Vernon, Jazz, and Murderball, psychopathic greasers, appear at the cabin, take everyone hostage, and torture them for information. Vernon sadistically toys with Cody, demanding to know where Michelle is and hinting that she is critically important to plans that involve a cataclysmic end to humanity. Vernon and Jazz leave the cabin momentarily to bring in Q's bound body, and Vernon proceeds to repeatedly stab Q with a switchblade. When Shade protests, Vernon orders Jazz to kill her. Outraged, Cody and Q overpower Vernon and shoot him with Q's rifle, but it has no effect. Murderball kills Q, and Vernon reveals that he knew Michelle's location the whole time; he just wanted to torture them for the fun of it. Vernon claims to have been hiding in a human body for the past 60 years and to be originally from a void beyond time and space that was the inspiration for human myths about heaven and hell.
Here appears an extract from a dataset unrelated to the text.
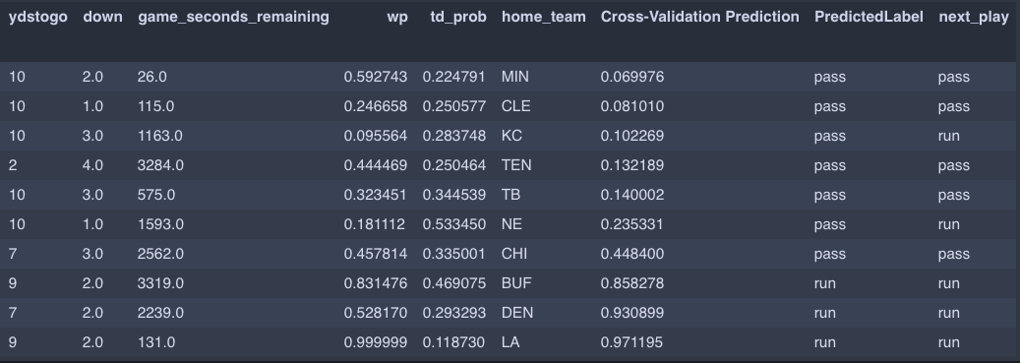Click the down column header
Screen dimensions: 1020x363
[102, 17]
After he completes a ritual involving Michelle, Vernon releases Cody and Megan, saying that he likes them and pities their fate. As Cody and Megan flee to a nearby town, they see the people around them dropping dead, and the sky darkens ominously.

==Cast==
- Cory Knauf as Cody
- Taylor Cole as "Shade"
- Bret Roberts as "Q"
- Nick Tagas as Elroy
- Christina Prousalis as Megan
- Tiffany Shepis as Michelle
- Joseph McKelheer as "Jazz"
- Samuel Child as "Murderball"
- Joe Egender as Vernon
- Lynn McRee as Linda

== Production ==
According to the directors, the film was meant to be a homage to 1970s films that they had grown up enjoying. They included what they saw as the best elements of several different genres, including biker films and horror films. They said they were influenced more by 1970s maverick filmmaking as a whole than any specific films but explicitly cited Easy Rider, The Last House on the Left, David Cronenberg, and David Lynch. The film was shot in 21 days, often filming all night.

== Release ==
The Violent Kind premiered at the 2010 Sundance Film Festival. Image Entertainment bought distribution rights to the film in January 2011, and it received a limited theatrical release. It was released in the UK on July 22, 2011.

== Reception ==
Rotten Tomatoes, a review aggregator, reports that 17% of 12 surveyed critics gave the film a positive review; the average rating was 3.5/10. Andrew Pulver of The Guardian rated it 2/5 stars and unfavorably compared it The Evil Dead. Philip French, also of The Guardian, called it "peculiarly nasty" and not worthy of cinemas. Bloody Disgusting rated the film 1/5 stars and named it one of the top five worst films of 2010. Dennis Harvey of Variety described it as suspenseless and silly. Nigel Floyd of Time out London rated the film 1/5 stars and called it a "mess of half-digested influences". Writing for Total Film, Matt Glasby rated the film 1/5 stars and criticized it as confusing and poorly scripted. Geoffrey Macnab of The Independent rated the film 1/5 stars and called it incomprehensible mashup of biker film and torture porn. Dread Central's Andy Mauro rated it 2/5 stars and stated that the film has too much unintentional humor to be taken seriously. Ryland Aldrich of Twitch Film called it fun and a "pinnacle of the WTF?! genre". In a positive review for Brutal as Hell, Annie Riordan stated that the film's lack of explanations is creative and keeps audiences guessing.